◆ JOB ◆
Rewrite these records, replacing "Where should I click to" with "Where do I click to" wherever it appears and leaving everything else unchanged.

◆ DATA IN THIS EXERCISE ◆
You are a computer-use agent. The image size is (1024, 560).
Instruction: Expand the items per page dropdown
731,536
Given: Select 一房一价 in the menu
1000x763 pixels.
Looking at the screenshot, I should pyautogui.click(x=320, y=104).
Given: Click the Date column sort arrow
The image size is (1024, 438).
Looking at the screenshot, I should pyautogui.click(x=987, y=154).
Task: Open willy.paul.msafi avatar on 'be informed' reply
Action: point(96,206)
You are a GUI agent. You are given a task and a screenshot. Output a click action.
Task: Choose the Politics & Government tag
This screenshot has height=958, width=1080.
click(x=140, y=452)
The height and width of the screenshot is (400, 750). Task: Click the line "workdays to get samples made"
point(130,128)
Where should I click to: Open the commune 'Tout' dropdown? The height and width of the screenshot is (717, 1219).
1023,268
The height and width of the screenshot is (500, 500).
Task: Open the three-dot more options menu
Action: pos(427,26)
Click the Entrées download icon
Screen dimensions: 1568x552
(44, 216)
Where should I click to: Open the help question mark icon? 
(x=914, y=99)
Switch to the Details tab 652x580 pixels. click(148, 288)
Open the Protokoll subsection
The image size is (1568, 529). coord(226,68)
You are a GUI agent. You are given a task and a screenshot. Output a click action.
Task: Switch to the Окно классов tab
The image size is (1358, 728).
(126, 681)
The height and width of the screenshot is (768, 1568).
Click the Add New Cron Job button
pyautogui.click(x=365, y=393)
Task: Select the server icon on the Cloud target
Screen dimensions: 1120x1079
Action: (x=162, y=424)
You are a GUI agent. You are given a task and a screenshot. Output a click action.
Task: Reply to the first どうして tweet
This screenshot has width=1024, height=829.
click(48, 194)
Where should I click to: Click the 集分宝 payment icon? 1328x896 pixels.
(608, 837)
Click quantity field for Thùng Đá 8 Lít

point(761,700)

◆ OUTPUT FOR THIS TASK ◆
You are a computer-use agent. The image size is (1024, 560).
Instruction: Expand the items per page dropdown
731,536
Given: Select 一房一价 in the menu
1000x763 pixels.
Looking at the screenshot, I should pyautogui.click(x=320, y=104).
Given: Click the Date column sort arrow
The image size is (1024, 438).
Looking at the screenshot, I should pyautogui.click(x=987, y=154).
Task: Open willy.paul.msafi avatar on 'be informed' reply
Action: point(96,206)
You are a GUI agent. You are given a task and a screenshot. Output a click action.
Task: Choose the Politics & Government tag
This screenshot has height=958, width=1080.
click(x=140, y=452)
The height and width of the screenshot is (400, 750). Task: Click the line "workdays to get samples made"
point(130,128)
Where do I click to: Open the commune 'Tout' dropdown? The height and width of the screenshot is (717, 1219).
1023,268
The height and width of the screenshot is (500, 500).
Task: Open the three-dot more options menu
Action: pos(427,26)
Click the Entrées download icon
Screen dimensions: 1568x552
(44, 216)
Where do I click to: Open the help question mark icon? 
(x=914, y=99)
Switch to the Details tab 652x580 pixels. click(148, 288)
Open the Protokoll subsection
The image size is (1568, 529). coord(226,68)
You are a GUI agent. You are given a task and a screenshot. Output a click action.
Task: Switch to the Окно классов tab
The image size is (1358, 728).
(126, 681)
The height and width of the screenshot is (768, 1568).
Click the Add New Cron Job button
pyautogui.click(x=365, y=393)
Task: Select the server icon on the Cloud target
Screen dimensions: 1120x1079
Action: (x=162, y=424)
You are a GUI agent. You are given a task and a screenshot. Output a click action.
Task: Reply to the first どうして tweet
This screenshot has width=1024, height=829.
click(48, 194)
Where do I click to: Click the 集分宝 payment icon? 1328x896 pixels.
(608, 837)
Click quantity field for Thùng Đá 8 Lít

point(761,700)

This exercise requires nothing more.